Delirious, the Captain converses with the ghosts of the Major and Sonny, oscillating between his nightmarish psyche and reality. He is repeatedly electrocuted and forced to stay awake for three days straight. In the midst of his delirium, the Captain asks the empty room, “How could you do this to me?” He hears Man respond: “Do what? Keep you alive? No one volunteers for this hellhole. But I requested the post when I heard you two were sent here.” All Man can offer is bleak sympathy to his friend. He, too, is just another cog in the Party’s machine. Man departs with a harrowing warning: All they can do is play their respective parts well.

The Captain is nearly electrocuted to death, but a power outage grants him a brief reprieve. Accompanied by his ghosts, a hallucinatory dream sequence reveals clues as to what the Captain failed to confess all along: He was complicit in the torture and rape of the female North Vietnamese spy, who was captured and interrogated in the first episode. In his confession, the Captain falsely recalls himself interfering to stop the torture, but in the female spy’s version of events, the Captain did nothing of the sort. He sat down and watched while she was raped, nervous that she would betray his identity. But this narrative correction fails to invoke great remorse from the Captain or trigger an epiphanic realization of his complicity as a spy.

Later, when the Captain asks the spy why she is in the camp, in a position much like his, she says: “I’ve been searching for an answer for the past two years.” Nothing surprises her anymore. Nothing disappoints her either, not even the Party. If no one, not even the best spy, is safe from the Party’s contempt, what’s the point of being a revolutionary? Even Man is hardened by cynicism in his commander role. He has interpreted Ho Chi Minh’s famous saying, “Nothing is more important than independence and freedom,” as a nihilistic slogan. “Nothing,” he tells the Captain, “is more important than independence and freedom.” There is no grandeur to this nothingness. It has to be learned the hard way. Independence and freedom are secondary to it.
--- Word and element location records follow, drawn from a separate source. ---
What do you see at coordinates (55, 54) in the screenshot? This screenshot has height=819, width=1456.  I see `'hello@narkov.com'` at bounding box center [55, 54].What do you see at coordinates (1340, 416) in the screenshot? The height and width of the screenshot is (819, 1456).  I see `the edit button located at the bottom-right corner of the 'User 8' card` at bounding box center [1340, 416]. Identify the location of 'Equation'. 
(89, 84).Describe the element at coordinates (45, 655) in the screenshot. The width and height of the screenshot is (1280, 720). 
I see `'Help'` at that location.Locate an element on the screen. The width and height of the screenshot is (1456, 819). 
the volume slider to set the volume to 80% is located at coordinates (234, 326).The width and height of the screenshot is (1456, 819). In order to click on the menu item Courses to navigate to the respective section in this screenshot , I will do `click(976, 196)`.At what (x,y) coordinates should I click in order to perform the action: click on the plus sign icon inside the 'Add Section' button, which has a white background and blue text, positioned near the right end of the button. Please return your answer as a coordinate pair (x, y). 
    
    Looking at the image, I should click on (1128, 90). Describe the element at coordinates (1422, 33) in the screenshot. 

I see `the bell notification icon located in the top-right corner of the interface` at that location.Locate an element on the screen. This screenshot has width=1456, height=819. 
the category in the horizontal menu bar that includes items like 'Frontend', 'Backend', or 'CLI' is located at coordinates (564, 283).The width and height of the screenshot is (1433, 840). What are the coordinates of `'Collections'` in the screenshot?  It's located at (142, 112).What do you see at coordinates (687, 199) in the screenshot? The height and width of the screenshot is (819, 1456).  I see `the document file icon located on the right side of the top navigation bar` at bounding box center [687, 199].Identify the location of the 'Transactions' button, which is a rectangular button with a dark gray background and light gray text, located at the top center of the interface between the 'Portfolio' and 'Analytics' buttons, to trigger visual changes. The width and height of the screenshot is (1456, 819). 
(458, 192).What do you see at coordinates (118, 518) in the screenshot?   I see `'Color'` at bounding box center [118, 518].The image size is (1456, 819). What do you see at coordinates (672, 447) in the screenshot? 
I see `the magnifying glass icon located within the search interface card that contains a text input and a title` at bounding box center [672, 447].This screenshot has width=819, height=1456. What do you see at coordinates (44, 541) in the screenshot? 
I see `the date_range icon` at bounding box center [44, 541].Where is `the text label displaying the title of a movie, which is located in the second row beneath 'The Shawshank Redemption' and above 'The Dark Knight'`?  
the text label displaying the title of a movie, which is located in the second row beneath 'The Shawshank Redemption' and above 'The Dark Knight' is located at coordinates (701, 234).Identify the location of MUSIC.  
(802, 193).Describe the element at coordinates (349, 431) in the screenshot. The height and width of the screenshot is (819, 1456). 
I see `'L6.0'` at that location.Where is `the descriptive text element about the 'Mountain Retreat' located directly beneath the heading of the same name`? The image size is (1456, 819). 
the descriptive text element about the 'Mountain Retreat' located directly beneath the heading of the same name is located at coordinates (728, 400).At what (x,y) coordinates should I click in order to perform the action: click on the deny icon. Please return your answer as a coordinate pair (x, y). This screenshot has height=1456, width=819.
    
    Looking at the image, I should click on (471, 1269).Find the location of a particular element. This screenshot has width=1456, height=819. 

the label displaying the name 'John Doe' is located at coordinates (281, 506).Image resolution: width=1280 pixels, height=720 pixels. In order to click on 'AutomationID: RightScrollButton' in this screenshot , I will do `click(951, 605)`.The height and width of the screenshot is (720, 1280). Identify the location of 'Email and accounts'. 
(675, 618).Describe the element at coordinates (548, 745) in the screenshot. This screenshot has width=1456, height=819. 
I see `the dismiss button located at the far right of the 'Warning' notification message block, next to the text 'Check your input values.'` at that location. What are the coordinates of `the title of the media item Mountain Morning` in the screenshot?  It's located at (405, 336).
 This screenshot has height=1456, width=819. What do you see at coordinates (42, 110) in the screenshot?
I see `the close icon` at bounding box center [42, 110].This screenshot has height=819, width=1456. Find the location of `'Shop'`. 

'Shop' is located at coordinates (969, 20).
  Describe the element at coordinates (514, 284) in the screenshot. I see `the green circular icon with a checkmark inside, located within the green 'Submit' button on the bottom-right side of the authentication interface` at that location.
It’s this final lesson that the Captain ultimately rejects, after years of sublimating himself for the freedom of his homeland. Disappointingly, the emotional heft of this scene, much like the other small “climaxes” scattered throughout the episode, is undermined by the finale’s unrelenting pace. This is the series’ greatest flaw — its stark imbalance in tone, rapidly shifting from satire to thriller to melodrama, leaving little space for tension or even pathos to build. The Captain hatches an escape plan to free Bon, and the two retreat to the coast to board a boat alongside a hundred other refugees. Bon cradles a crying baby as the passengers share a tender moment in song, a harmonious, wistful departure compared to the first episode’s narrow escape.

“Despite everything, in the face of nothing, I was still a revolutionary,” the Captain says as the boat drifts further out into the sea. I wished for a scene that reflected this catharsis, for the Captain to finally savor his freedom from those who’ve exploited his loyalties. Instead, the Captain’s story ends on a note of hopeful uncertainty. Surrounded by ghosts, he sails towards the promise of redemption on the horizon, towards a self-determined life.